Prompt: If a line in the records below contains the word "Select", copy it out.

Data to use:
# # # # # # #

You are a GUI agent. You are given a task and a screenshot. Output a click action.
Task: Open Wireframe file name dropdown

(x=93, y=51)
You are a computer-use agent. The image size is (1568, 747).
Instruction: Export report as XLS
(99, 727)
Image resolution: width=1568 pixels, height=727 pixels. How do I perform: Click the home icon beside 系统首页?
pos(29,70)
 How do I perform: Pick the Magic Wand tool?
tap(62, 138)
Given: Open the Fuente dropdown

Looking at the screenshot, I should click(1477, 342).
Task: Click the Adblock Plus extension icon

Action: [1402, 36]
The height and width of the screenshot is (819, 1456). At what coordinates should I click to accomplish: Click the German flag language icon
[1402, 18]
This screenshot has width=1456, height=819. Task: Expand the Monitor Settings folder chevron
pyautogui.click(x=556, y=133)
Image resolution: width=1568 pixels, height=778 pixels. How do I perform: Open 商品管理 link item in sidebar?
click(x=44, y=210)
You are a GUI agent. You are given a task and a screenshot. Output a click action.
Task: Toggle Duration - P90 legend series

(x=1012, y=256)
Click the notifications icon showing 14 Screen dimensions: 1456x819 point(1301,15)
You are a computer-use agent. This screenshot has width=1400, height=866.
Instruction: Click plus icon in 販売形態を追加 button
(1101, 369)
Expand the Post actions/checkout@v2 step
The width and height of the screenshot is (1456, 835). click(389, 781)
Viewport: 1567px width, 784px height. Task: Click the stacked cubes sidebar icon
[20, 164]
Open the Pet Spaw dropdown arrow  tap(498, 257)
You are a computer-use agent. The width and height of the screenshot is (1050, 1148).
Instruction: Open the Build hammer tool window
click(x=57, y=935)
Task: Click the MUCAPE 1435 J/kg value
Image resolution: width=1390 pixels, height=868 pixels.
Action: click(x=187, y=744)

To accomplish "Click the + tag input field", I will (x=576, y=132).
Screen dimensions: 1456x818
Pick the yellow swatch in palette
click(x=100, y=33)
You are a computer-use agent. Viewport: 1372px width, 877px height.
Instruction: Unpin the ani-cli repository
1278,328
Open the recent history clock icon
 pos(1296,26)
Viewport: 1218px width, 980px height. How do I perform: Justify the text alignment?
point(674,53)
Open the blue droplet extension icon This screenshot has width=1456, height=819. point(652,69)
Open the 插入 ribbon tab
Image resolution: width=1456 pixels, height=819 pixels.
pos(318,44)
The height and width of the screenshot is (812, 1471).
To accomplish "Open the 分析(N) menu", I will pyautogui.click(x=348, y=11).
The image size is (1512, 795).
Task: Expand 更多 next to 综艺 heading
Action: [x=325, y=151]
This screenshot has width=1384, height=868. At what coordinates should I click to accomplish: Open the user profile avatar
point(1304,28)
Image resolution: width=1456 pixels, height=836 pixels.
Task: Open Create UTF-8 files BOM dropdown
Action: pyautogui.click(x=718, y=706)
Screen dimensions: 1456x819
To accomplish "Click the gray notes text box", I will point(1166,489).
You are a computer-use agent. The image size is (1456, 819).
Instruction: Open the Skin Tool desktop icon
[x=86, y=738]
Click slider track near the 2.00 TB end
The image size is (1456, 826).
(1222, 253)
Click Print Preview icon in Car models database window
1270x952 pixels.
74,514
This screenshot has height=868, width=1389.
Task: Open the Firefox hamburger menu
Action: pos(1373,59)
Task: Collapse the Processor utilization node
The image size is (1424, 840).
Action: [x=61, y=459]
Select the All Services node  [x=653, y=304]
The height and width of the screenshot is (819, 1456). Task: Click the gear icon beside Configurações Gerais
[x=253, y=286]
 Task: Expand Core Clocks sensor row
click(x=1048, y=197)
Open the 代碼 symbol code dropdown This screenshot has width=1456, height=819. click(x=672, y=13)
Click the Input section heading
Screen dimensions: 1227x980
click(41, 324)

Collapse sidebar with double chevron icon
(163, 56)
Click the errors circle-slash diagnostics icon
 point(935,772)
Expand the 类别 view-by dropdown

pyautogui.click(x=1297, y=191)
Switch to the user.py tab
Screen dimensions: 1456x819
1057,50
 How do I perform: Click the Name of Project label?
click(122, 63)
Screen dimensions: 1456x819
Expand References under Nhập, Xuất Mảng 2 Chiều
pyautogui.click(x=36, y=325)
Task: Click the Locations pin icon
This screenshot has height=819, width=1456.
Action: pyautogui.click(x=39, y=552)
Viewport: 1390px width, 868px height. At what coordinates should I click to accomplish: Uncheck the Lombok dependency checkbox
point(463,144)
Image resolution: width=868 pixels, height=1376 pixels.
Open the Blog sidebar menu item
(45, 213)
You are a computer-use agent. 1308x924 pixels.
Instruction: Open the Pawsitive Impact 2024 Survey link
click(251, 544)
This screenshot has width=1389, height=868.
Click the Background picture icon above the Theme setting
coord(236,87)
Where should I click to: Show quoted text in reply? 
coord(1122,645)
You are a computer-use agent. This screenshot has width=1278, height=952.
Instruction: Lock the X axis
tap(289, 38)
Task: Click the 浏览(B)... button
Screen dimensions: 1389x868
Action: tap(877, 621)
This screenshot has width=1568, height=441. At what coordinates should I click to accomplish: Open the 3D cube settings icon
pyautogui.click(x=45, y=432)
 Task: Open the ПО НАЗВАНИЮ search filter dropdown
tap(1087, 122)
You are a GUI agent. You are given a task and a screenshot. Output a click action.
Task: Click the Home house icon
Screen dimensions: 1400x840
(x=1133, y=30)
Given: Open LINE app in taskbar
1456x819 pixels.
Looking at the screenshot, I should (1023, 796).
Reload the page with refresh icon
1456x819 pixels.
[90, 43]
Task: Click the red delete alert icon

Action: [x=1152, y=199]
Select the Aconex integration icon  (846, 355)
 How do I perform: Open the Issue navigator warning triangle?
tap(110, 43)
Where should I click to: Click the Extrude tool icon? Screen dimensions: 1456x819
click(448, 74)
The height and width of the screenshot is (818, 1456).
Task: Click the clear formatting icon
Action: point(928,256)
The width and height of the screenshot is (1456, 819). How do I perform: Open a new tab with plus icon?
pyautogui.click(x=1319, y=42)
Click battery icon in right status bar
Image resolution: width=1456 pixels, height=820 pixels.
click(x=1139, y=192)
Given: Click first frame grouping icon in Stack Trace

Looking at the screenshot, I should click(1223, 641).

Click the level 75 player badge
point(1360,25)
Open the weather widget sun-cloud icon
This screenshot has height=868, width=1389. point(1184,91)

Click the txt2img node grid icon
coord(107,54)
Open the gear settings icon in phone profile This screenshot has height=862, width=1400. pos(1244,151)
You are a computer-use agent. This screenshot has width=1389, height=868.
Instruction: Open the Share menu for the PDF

# # # # # # #

Answer to this problem:
Select the All Services node  [x=653, y=304]
Select the Aconex integration icon  (846, 355)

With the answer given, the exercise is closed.